(Saved data entries)
_ _ _ _ _
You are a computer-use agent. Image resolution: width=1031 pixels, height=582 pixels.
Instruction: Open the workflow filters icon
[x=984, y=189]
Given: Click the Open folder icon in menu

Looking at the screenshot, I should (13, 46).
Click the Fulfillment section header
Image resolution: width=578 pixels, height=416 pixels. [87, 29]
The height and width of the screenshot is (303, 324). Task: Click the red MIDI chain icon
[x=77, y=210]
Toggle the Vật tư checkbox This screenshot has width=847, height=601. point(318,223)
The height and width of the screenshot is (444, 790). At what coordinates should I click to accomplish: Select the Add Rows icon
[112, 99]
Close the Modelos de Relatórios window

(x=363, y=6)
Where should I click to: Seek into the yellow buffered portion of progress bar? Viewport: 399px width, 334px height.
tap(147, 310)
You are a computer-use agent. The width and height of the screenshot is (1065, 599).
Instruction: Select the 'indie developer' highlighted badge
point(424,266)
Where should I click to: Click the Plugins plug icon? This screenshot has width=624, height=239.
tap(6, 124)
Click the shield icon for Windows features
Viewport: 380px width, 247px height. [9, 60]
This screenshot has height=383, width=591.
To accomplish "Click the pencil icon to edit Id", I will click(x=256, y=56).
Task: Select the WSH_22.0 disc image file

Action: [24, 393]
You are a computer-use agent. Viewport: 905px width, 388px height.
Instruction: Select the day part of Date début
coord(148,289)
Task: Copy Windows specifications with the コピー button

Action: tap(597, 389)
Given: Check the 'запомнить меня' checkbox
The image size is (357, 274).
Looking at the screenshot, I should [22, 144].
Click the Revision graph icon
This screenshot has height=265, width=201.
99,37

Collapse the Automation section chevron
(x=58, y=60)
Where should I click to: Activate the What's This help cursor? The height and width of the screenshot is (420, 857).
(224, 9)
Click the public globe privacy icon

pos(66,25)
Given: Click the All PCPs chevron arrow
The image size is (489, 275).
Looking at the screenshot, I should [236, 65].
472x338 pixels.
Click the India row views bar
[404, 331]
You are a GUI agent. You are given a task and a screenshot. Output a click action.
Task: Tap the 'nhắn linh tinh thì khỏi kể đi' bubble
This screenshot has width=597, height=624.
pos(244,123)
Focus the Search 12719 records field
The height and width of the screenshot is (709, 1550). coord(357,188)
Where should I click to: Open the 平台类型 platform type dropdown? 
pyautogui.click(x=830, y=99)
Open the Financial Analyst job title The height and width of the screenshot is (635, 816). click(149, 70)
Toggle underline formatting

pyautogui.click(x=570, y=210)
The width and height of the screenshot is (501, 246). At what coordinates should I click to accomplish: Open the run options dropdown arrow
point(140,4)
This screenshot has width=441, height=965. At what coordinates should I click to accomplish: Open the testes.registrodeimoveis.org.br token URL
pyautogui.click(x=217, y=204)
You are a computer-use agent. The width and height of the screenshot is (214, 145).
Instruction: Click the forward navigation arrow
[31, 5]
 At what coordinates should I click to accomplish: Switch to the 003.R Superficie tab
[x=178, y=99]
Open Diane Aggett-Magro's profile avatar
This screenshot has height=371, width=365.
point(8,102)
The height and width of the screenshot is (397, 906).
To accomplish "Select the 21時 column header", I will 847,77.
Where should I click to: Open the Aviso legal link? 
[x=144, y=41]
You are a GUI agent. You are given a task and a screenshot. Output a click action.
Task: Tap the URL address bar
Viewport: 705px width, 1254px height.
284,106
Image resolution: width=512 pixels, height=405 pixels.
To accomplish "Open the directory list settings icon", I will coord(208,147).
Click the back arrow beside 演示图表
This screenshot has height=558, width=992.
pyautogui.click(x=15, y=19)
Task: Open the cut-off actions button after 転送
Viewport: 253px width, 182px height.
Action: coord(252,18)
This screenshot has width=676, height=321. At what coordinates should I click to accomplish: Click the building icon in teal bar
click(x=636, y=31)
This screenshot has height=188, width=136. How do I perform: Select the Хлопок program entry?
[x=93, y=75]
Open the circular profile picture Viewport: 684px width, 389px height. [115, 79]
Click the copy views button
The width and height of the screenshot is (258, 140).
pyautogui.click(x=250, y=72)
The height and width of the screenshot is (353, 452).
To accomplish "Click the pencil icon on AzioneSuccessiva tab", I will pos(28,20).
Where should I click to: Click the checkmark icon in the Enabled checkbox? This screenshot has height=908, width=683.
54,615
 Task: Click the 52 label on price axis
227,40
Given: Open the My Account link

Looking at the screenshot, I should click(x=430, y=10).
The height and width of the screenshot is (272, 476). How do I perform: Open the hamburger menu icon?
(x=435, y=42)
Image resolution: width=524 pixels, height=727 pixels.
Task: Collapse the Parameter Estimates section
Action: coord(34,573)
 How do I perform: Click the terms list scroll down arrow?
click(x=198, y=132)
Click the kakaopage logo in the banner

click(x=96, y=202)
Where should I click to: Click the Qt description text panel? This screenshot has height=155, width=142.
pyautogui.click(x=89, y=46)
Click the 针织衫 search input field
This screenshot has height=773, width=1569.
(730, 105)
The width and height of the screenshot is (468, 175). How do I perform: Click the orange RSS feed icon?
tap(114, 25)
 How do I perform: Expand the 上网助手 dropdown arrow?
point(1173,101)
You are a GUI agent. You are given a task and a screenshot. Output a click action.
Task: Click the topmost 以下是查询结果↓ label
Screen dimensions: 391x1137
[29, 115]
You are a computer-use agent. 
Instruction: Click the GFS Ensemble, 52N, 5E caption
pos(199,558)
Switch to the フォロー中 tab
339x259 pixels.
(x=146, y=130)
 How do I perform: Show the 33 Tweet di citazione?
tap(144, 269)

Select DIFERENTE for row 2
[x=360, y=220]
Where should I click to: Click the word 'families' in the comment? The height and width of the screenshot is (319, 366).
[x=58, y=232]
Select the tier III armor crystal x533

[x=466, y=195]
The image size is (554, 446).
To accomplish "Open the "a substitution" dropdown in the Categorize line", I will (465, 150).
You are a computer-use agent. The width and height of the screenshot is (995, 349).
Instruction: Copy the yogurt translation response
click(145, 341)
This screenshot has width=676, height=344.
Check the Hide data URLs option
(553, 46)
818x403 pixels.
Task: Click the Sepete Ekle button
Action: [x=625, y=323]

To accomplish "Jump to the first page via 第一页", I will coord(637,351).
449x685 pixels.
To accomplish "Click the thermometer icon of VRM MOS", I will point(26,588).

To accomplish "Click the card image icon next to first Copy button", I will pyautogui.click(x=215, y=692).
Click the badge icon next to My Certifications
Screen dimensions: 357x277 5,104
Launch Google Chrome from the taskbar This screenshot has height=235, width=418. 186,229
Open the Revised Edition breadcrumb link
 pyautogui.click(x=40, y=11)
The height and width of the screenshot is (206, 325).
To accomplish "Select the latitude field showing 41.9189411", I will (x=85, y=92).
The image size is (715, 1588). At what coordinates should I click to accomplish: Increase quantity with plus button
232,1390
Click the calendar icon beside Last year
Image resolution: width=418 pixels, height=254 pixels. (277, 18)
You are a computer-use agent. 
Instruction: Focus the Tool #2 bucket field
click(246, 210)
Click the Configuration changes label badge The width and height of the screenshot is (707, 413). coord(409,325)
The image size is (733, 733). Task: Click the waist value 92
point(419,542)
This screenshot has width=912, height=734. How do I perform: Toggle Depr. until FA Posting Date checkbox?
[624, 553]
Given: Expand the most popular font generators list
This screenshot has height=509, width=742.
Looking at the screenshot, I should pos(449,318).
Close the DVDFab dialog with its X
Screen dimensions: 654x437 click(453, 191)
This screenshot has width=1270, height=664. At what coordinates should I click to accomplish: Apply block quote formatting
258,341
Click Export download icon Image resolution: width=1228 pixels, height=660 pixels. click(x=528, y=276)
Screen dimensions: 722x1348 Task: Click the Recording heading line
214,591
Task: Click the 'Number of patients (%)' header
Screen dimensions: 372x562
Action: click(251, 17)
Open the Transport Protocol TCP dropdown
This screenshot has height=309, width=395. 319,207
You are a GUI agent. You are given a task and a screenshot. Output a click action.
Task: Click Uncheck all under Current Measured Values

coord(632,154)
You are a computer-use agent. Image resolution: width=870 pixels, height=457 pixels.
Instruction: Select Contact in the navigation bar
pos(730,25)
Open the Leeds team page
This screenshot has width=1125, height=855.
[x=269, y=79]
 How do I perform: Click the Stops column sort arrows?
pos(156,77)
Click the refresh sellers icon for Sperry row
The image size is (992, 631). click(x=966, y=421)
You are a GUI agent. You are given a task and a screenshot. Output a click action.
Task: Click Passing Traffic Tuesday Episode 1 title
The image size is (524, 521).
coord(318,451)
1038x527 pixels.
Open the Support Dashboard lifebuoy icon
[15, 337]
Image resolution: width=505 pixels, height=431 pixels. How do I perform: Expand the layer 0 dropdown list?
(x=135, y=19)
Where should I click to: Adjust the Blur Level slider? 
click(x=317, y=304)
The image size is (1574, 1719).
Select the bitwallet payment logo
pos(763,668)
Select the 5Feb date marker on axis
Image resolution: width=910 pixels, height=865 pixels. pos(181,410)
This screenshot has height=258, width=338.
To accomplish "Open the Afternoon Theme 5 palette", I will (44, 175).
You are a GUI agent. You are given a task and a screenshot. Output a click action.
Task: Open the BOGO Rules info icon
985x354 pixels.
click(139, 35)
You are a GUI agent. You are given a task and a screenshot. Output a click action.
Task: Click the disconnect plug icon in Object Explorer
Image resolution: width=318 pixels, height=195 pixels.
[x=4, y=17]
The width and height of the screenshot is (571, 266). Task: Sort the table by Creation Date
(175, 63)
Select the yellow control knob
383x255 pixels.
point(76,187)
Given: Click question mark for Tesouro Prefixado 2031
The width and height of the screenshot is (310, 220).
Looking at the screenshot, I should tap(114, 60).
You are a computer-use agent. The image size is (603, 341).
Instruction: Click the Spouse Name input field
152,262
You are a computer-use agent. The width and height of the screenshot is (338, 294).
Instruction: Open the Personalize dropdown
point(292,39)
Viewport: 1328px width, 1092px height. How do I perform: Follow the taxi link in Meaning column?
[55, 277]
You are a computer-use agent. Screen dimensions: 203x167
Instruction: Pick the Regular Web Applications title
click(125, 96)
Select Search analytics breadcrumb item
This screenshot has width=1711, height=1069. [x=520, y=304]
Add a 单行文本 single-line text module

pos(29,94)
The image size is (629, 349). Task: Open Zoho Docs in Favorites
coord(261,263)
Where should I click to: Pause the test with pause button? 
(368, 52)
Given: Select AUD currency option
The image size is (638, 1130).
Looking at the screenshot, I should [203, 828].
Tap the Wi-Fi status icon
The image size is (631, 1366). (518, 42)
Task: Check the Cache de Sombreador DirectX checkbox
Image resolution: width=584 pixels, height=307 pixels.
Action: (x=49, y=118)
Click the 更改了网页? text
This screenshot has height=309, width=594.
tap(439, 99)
_ _ _ _ _
◆ **ASSIGNMENT**: Given the word "pencil", show every line of the records that contains it.

◆ **YOUR SOLUTION**:
To accomplish "Click the pencil icon to edit Id", I will click(x=256, y=56).
To accomplish "Click the pencil icon on AzioneSuccessiva tab", I will pos(28,20).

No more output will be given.